Déc 22, 2023 | Commentaires fermés sur La Valse, chorégraphie de George Balanchine, L’Enfant et les sortilèges, chorégraphie de Jean-Christophe Maillot, musique de Maurice Ravel, Grimaldi Forum de Monaco

 

© Hans Gerritsen

 

ƒƒƒ article de Emmanuelle Saulnier-Cassia

Le Grimaldi Forum de Monaco et les Ballets de Monte-Carlo proposent en cette fin d’année 2023 une soirée Ravel, comme un dernier hommage au centenaire de la naissance du Prince Rainier III qui affectionnait particulièrement la seconde des deux œuvres du compositeur, présentées dans leurs versions de ballet.

La Valse initialement conçue comme un poème chorégraphique pour piano seul, serait ces dernières années l’œuvre de musique classique la plus jouée dans le monde, dans sa version d’origine ou d’orchestre.

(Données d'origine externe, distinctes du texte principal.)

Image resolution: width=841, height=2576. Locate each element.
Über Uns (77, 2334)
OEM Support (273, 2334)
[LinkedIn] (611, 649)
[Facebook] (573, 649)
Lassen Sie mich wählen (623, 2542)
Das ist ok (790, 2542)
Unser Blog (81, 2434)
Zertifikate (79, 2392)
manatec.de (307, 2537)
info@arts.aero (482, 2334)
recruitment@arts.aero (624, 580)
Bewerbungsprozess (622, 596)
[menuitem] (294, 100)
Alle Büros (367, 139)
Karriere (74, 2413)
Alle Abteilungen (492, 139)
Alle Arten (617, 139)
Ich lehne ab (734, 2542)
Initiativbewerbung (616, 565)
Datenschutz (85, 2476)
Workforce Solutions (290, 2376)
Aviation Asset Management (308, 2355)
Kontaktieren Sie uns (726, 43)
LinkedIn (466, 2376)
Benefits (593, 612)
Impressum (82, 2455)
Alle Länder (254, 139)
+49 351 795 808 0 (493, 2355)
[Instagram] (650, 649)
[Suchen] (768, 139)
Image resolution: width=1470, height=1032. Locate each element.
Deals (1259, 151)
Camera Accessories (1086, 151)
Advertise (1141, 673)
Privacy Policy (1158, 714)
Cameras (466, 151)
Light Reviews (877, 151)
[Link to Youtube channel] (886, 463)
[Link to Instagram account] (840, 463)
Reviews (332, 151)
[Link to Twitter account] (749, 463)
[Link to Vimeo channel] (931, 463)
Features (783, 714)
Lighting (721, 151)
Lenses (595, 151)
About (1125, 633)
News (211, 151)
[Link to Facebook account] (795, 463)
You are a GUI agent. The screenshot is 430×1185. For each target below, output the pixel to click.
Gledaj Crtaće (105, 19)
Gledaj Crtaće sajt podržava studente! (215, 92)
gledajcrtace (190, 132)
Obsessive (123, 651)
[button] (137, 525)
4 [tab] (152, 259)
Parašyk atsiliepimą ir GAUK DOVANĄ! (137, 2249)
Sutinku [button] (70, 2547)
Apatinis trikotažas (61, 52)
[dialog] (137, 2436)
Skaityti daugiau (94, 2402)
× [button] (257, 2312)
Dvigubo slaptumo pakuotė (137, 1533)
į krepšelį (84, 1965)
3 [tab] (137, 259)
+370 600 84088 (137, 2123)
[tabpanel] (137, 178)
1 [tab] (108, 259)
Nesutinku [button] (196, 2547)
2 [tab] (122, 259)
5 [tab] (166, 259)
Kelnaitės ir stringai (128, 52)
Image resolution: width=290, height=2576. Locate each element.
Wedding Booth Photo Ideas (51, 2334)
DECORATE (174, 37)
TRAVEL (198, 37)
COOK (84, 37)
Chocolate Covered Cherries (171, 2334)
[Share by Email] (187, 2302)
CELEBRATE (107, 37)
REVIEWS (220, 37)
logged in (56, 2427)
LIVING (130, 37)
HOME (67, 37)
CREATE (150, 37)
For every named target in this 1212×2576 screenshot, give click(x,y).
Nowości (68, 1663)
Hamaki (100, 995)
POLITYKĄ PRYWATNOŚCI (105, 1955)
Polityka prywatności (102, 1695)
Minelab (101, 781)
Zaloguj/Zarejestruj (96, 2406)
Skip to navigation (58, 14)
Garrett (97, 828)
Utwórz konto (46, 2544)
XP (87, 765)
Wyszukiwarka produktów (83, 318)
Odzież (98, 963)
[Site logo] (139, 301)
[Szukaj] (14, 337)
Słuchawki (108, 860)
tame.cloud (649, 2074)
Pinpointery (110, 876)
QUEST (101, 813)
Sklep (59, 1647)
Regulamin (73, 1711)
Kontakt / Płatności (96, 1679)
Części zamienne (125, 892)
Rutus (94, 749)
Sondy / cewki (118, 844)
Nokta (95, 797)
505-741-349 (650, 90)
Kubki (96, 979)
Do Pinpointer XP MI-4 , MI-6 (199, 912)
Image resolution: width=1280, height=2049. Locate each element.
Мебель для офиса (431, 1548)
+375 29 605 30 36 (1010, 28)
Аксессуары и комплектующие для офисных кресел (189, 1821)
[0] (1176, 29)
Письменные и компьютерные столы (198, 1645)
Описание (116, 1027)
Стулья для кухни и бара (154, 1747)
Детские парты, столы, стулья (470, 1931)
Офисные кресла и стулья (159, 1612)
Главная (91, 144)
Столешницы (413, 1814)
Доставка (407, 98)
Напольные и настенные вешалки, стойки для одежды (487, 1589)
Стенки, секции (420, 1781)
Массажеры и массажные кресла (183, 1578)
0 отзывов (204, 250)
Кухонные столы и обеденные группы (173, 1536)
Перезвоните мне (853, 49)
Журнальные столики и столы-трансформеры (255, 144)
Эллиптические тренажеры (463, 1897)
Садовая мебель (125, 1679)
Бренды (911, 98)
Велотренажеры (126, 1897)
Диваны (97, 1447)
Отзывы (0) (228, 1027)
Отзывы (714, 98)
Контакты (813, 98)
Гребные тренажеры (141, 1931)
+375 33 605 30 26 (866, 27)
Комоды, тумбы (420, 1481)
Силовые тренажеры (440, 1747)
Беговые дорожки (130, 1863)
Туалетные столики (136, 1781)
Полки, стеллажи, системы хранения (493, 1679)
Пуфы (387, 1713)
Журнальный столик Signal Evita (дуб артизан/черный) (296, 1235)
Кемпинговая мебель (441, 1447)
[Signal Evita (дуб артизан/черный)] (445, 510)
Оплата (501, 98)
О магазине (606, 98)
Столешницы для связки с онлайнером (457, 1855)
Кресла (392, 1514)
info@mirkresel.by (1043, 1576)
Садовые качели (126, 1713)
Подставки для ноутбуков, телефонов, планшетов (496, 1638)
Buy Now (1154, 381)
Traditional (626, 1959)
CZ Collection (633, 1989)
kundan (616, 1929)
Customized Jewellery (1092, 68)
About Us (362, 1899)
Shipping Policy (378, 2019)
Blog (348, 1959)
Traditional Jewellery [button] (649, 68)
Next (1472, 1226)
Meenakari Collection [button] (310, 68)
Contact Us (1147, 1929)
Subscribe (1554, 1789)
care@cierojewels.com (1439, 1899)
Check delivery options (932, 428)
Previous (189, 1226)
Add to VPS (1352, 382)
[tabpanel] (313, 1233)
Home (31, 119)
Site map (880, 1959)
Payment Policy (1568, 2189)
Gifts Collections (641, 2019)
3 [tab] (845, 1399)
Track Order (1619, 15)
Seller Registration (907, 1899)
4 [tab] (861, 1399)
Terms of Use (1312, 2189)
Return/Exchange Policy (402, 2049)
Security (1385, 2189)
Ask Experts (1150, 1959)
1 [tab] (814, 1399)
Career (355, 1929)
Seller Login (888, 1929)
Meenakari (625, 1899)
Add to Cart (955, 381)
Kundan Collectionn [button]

Ravel avait souhaité dès le départ qu’elle soit dansée par les Ballets russes, mais Diaghilev opposa une fin de non-recevoir en dépit des discussions préalables à la Première guerre mondiale et de l’entremise de leur amie commune Misia en 1920 à laquelle il avait dédié sa composition. Ce n’est qu’une trentaine d’années plus tard que George Balanchine la chorégraphia à New-York, où elle fut créée en 1951 au City Center of Music and Drama. C’est cette chorégraphie entrée au Répertoire en 1975, qui est dansée par les Ballets de Monte-Carlo. Il s’agit d’un ballet néoclassique au sens propre et très classique au sens figuré, qui met en valeur traditionnellement les danseuses plutôt que les danseurs, dans des tenues scintillantes et longs gants blancs assez convenus et un décor minimaliste néanmoins très joliment éclairé. Aucune surprise ne surgit vraiment, mais l’ensemble est bien exécuté et les 90 musiciens de l’Orchestre Philarmonique de Monte-Carlo très enjoués sous la baguette de David Molard Soriano.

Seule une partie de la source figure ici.